DATASET RECORDS START

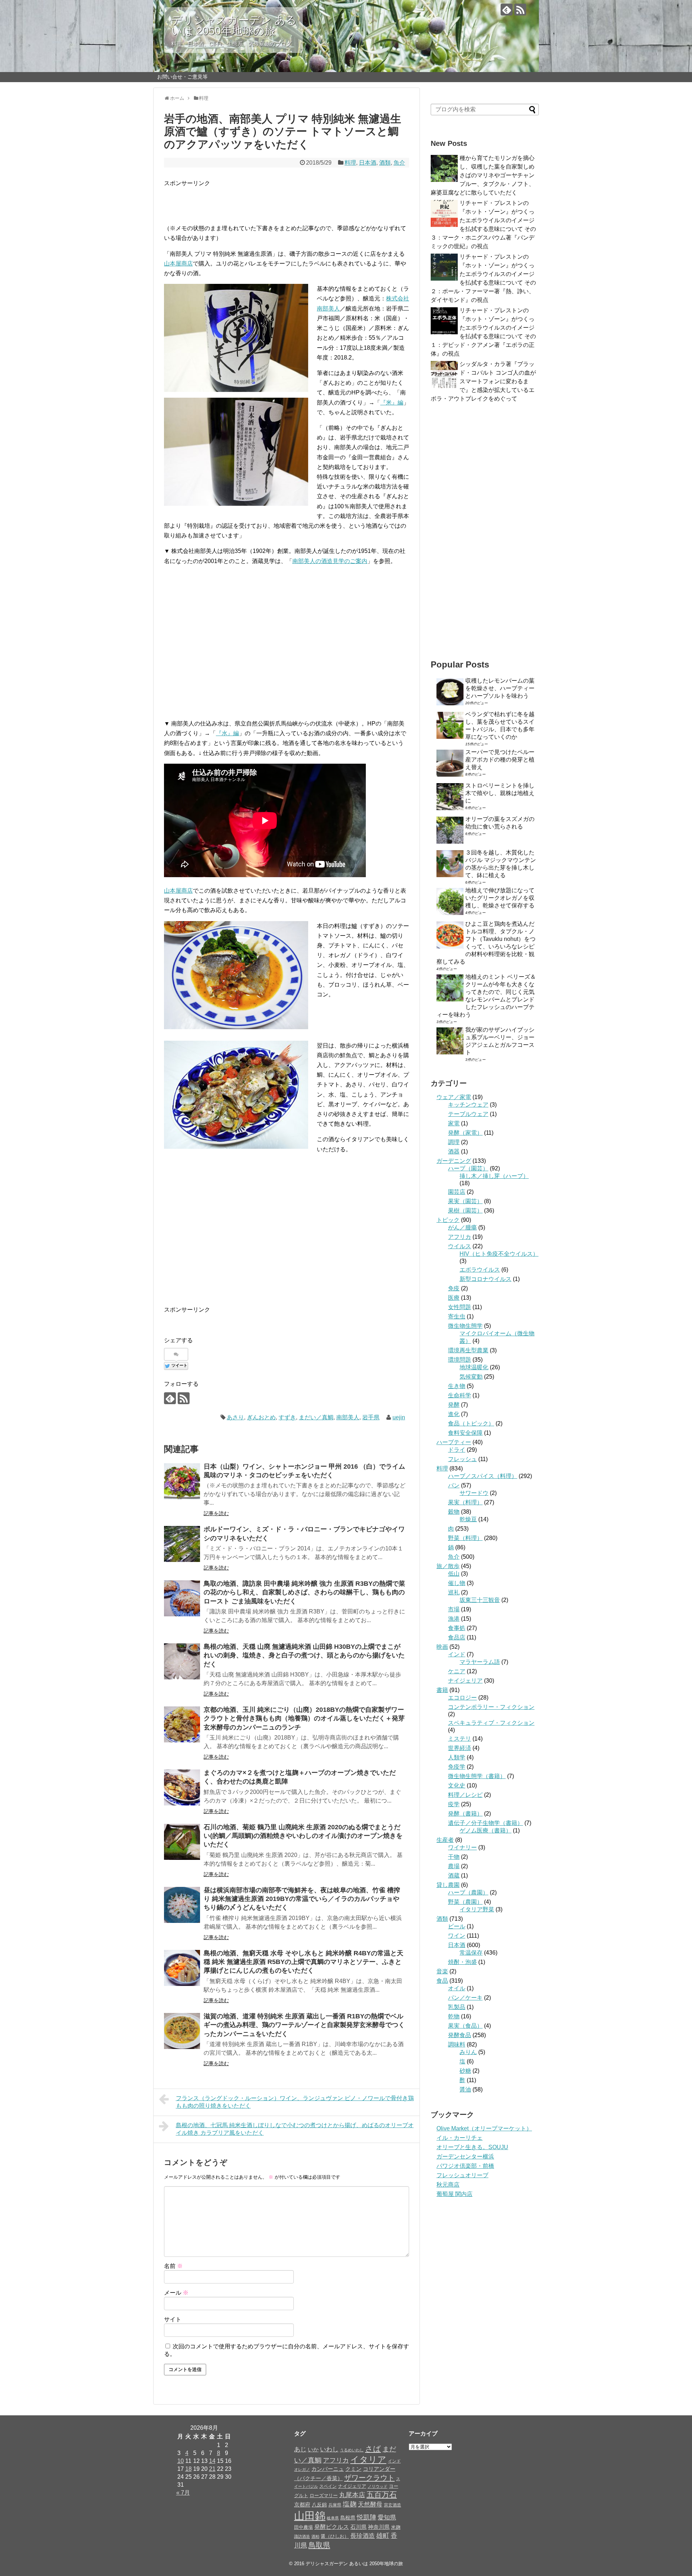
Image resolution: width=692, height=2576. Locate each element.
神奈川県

DATASET RECORDS END
DATASET RECORDS START

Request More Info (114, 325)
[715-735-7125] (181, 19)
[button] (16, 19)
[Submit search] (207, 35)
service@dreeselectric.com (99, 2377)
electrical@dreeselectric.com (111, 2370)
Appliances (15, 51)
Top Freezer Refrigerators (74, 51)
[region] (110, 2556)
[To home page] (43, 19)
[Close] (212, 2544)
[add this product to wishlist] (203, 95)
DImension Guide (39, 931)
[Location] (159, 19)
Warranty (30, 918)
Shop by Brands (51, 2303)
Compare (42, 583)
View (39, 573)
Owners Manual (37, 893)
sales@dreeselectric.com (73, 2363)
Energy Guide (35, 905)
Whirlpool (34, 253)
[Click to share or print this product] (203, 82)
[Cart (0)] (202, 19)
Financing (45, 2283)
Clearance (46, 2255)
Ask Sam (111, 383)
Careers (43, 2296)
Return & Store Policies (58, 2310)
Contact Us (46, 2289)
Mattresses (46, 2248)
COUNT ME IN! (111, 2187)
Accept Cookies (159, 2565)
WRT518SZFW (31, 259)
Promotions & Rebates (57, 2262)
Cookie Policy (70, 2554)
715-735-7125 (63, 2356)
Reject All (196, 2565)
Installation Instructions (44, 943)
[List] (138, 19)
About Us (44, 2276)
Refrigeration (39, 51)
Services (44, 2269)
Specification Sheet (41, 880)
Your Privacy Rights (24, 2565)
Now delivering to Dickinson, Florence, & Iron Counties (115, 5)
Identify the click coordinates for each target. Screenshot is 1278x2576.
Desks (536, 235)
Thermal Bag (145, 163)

DATASET RECORDS END
DATASET RECORDS START

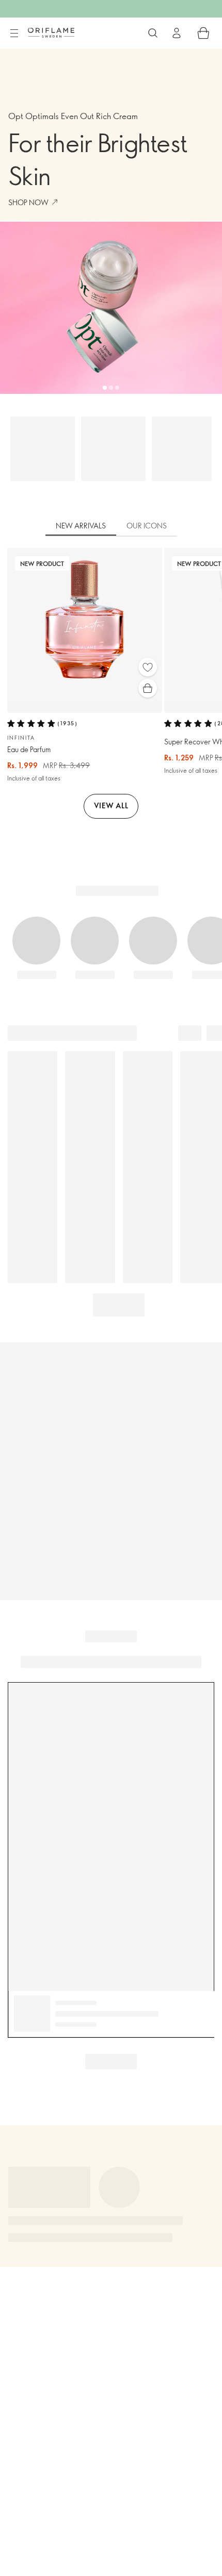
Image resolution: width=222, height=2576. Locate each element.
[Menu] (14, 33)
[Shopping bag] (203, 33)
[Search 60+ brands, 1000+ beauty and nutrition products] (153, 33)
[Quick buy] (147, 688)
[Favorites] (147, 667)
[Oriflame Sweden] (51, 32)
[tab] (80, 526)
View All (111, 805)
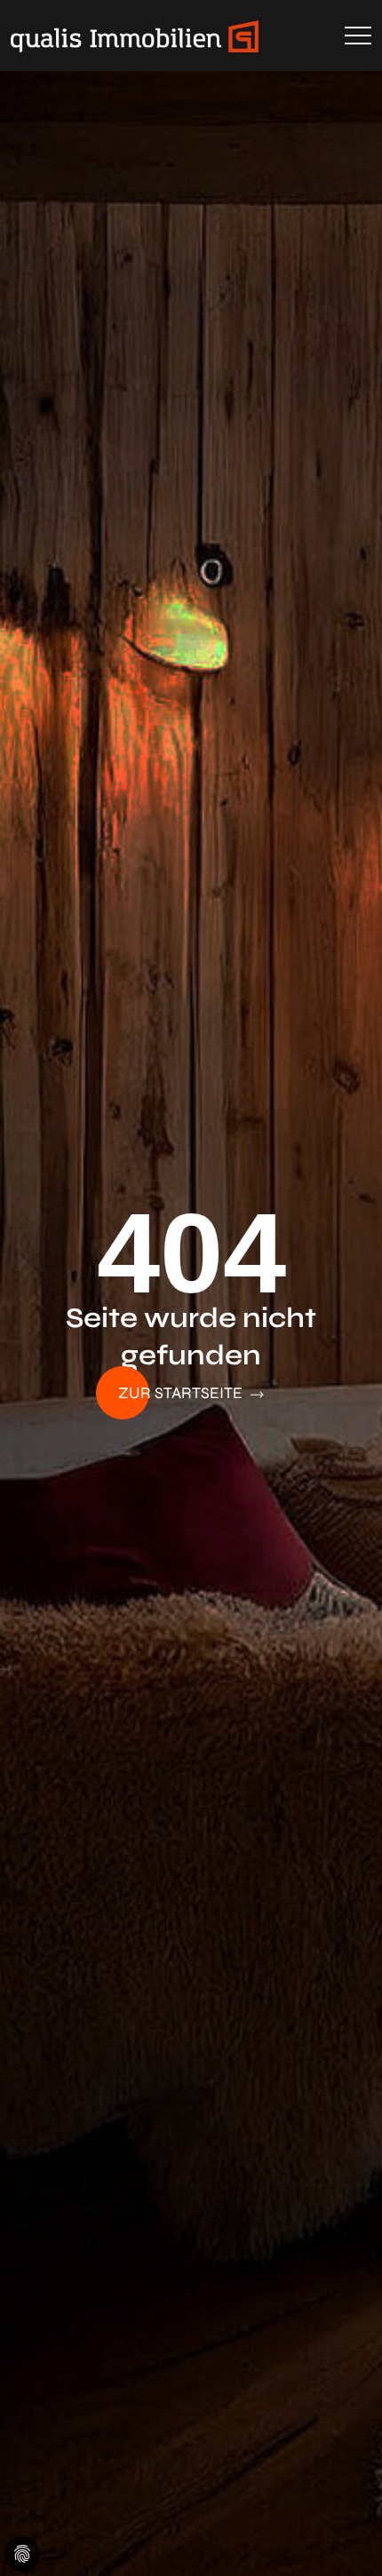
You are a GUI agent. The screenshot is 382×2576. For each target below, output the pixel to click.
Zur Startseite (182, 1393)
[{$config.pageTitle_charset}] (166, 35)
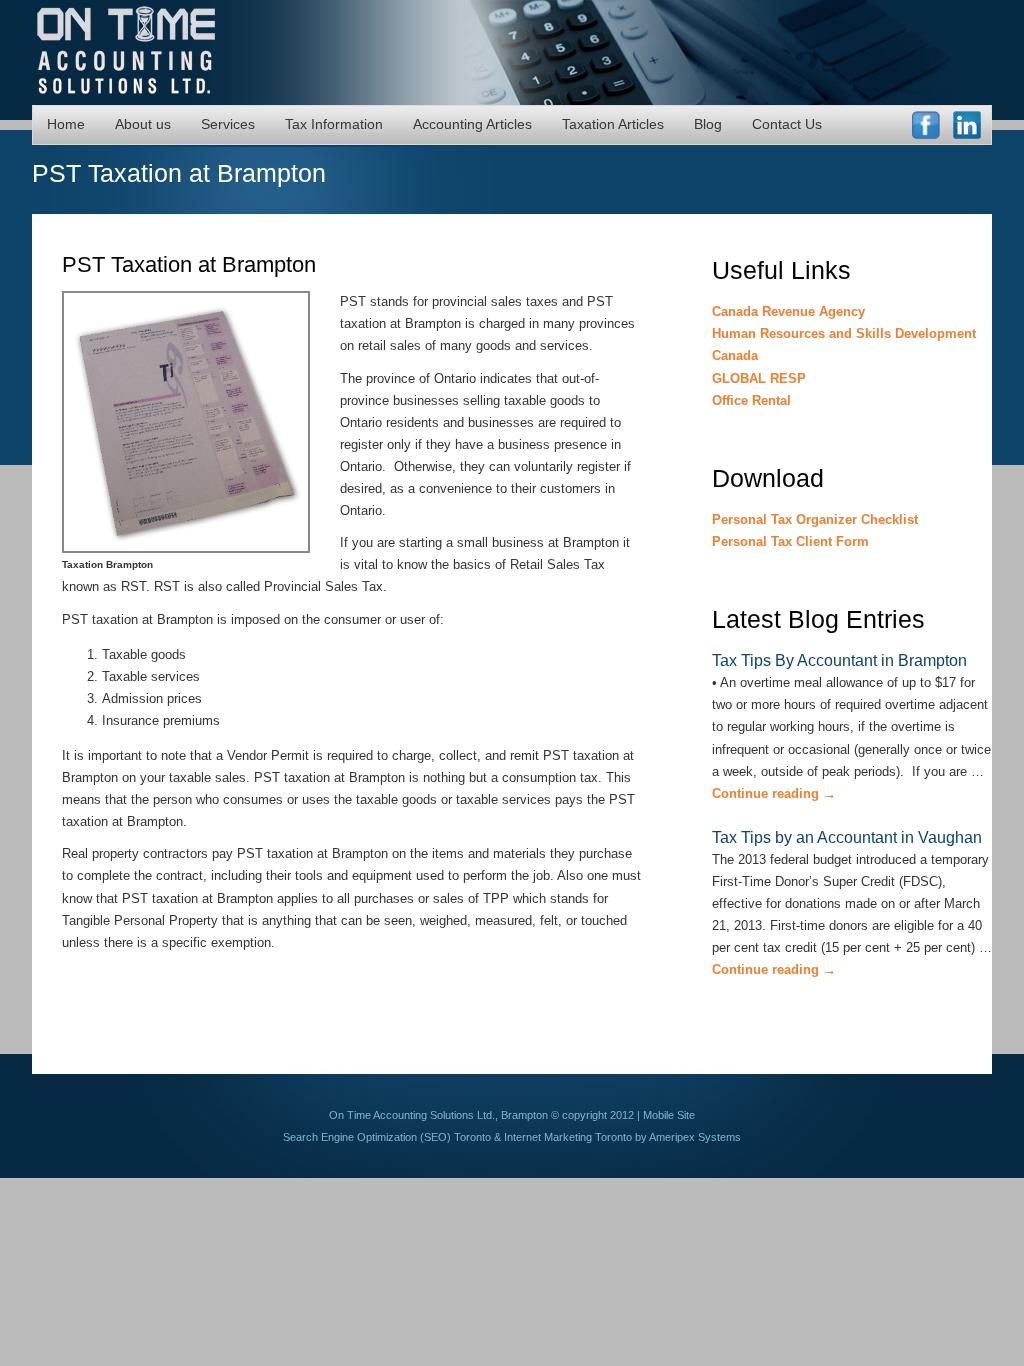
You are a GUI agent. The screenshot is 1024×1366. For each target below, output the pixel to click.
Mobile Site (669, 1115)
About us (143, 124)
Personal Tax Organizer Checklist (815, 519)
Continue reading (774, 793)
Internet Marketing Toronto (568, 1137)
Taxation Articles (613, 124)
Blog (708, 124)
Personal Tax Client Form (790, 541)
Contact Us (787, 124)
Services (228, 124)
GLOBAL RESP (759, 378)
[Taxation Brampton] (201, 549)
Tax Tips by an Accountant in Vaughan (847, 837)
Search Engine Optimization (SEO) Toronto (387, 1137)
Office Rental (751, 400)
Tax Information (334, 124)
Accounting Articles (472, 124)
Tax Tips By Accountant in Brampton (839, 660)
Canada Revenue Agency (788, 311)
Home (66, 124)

DATASET RECORDS END

TASK PROMPT: How many lines in the records above hold the word "Toronto"? Give only the number.

ANSWER TO THE PROBLEM: 2